John Astrop and Eric Hill: illustration and Design. June Dutton and Edith Vanocur, authors. 1967

June Dutton and Edith Vanocur wrote the book in 1967. The authors clearly enjoyed drinking and, according to the introduction, were willing to engage in “extensive lab testing over a prolonged period.” The illustrations by John Astrop and Eric Hill reinforce a jovial and positive point of view regarding alcohol. And then there is the typography. Never have so many odd typefaces come together to make something so wonderful. The mix of typefaces, from what appears to be Braggadocio to Tropicana, proves that mixing different serif typefaces together is perfectly acceptable.

If I were to deconstruct the imagery in Booze I would quickly recognize the cultural stereotyping. That, however, would detract from the magnificent illustrations and subject the book to our twenty-first century values. To take this a step further and more extreme on the watch for anything inappropriate, is this not “temporal inequity”? Should I be reprimanded for assuming my time in 2017 is superior to 1967? Booze was written when executives still had three martini lunches and then slept through the afternoon. Design is not Darwinian, it does not evolve to be better over time. It is a product of its time and place.

It’s difficult, however, to not notice that the hippies in paisley and polka dot shirts are “peaceniks” and pot smokers, the urban intellectual with bifocals uses words such as “amusing” (read into that what you will), Russians dress in Cossack garb and drink very strong vodka, Italians wear mobster attire and look shifty, Scottish men are hairy, burly, and drunks, and Irish men own bars. The spread with a party scene threw me, as I read “Honey! Please!” as in “Honey! Puhleeze!” coming from the two men at the bottom of the page. But it was pointed out to me that the businessman was saying this to the blonde table dancer. On the spread with the more civilized party, the military establishment General is clearly complaining to the other guest about young men needing to get their hair cut. This was a common theme during the 1960s, along with the saying, “Get a haircut and get a job.”

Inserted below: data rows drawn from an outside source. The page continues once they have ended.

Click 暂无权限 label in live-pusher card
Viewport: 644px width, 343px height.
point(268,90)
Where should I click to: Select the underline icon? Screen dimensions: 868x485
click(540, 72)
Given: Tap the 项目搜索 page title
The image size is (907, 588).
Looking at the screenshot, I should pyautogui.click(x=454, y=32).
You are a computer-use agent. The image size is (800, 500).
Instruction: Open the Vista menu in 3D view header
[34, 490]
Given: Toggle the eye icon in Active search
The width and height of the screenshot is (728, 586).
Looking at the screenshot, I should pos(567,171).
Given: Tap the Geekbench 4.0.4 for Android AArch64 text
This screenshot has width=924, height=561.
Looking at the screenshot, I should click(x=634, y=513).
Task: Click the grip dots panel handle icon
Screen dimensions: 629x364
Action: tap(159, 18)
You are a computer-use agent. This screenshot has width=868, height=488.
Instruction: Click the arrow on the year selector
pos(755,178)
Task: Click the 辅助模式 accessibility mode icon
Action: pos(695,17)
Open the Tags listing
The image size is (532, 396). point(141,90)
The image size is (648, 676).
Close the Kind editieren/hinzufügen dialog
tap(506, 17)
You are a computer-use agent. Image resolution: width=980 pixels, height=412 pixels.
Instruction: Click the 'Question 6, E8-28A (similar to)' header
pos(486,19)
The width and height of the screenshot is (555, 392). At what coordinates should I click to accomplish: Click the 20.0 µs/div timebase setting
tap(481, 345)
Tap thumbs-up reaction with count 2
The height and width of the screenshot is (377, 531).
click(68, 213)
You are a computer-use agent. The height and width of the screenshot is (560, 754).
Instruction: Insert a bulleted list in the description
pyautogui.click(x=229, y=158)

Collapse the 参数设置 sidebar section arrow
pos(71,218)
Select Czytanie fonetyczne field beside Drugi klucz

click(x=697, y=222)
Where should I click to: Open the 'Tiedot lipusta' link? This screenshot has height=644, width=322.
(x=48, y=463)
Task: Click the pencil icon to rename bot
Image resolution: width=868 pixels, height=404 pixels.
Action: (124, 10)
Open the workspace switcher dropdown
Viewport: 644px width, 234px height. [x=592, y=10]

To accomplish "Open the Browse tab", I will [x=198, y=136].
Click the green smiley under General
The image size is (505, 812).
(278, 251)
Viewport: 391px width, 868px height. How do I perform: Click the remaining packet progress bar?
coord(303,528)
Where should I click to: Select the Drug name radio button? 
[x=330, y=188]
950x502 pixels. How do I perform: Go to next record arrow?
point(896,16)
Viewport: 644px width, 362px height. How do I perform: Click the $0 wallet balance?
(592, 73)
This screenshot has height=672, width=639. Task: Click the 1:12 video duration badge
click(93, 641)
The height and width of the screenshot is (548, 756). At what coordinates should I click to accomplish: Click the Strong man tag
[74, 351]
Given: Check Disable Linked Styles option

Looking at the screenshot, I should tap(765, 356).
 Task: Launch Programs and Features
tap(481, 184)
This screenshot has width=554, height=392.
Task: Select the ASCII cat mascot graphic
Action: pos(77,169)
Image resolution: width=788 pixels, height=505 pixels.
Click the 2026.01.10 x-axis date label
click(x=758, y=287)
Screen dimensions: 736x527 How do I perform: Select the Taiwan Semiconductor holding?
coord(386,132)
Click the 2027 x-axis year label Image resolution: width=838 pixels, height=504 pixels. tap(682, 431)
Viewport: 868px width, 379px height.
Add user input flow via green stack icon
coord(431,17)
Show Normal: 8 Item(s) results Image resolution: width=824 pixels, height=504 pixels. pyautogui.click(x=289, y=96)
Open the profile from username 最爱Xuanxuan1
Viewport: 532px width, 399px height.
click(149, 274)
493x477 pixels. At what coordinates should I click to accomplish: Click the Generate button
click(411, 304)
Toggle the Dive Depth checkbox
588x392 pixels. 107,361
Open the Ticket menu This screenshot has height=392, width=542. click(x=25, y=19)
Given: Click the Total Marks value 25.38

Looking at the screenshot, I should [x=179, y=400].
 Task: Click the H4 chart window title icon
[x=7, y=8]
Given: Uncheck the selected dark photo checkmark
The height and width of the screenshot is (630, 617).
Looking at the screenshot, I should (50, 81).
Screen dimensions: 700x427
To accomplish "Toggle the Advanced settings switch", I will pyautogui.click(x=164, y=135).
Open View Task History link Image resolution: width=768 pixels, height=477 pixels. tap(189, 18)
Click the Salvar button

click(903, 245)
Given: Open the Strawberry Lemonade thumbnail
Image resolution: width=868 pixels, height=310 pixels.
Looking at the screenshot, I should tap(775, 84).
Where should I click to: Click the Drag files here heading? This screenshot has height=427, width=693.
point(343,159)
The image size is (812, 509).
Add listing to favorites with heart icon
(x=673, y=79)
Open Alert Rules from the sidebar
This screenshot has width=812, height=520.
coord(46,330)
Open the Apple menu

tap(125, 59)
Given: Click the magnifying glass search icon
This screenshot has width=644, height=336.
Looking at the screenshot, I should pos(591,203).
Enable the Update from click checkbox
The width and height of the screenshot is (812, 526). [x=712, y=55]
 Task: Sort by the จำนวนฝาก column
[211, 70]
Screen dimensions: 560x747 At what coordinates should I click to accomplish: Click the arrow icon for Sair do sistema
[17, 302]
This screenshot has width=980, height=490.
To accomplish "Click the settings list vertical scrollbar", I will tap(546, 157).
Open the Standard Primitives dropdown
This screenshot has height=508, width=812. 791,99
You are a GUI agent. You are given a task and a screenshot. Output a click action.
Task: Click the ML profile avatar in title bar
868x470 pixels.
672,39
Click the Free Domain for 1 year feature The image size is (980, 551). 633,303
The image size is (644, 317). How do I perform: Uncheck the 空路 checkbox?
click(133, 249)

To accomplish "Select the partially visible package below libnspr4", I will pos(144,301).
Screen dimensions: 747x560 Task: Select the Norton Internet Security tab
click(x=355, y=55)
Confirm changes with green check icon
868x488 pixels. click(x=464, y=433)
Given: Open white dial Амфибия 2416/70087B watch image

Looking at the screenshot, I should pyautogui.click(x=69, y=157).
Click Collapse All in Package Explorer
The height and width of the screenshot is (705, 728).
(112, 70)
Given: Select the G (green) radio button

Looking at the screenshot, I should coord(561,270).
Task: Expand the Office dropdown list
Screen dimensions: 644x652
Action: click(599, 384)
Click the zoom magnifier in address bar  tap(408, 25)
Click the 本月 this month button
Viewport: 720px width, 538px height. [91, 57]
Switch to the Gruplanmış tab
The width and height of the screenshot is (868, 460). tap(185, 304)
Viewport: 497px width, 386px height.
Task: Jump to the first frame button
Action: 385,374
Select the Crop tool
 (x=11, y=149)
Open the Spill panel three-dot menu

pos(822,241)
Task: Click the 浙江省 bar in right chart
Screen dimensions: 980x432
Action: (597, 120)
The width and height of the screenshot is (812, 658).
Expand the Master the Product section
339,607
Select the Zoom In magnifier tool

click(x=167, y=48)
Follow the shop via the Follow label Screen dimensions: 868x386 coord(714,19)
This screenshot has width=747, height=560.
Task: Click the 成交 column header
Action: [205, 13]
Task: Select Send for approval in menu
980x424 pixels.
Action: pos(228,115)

John Astrop and Eric Hill: illustration and Design. June Dutton and Edith Vanocur, authors. 1967


I am fairly certain that the motivation for these references was not malicious. These were fast reading cultural concepts used for clear communication. They align with Judy Prota’s campaign for Levy’s Rye Bread at Doyle Dane Bernbach in 1961. In order to expand the market beyond its base of Jewish customers in Brooklyn, Prost created the slogan, “You don’t have to be Jewish to love Levy’s.” The campaign featured photographs of a range of non-Jewish rye bread lovers. Again, to read quickly as not Jewish, these relied on cultural stereotypes: the Irish cop, the Native American with the feather in his hat, the Italian grandmother in the kitchen, and the Catholic choirboy. In 1961, this was “big idea” communication.


You don’t have to be Jewish to love Levy’s campaign. Judy Prota, Doyle Dane Bernbach, 1961

Design can and should be disruptive, controversial, provoking, and in the case of Booze, joyful and irreverent. If we eliminate cultural artifacts that do not adhere to our current principles, we open the door to removal of anything “disturbing” from the historical canon. If we do not discuss the difficult concepts and sweep them under the rug for fear of criticism, we create a culture of fear and silence. As designers, we walk the fine and constantly shifting line of what is acceptable and what is not. It would be easy to retreat to safe and wholesome subjects, but as Tibor Kalman said, “If you only do work nobody hates, nobody will love it.”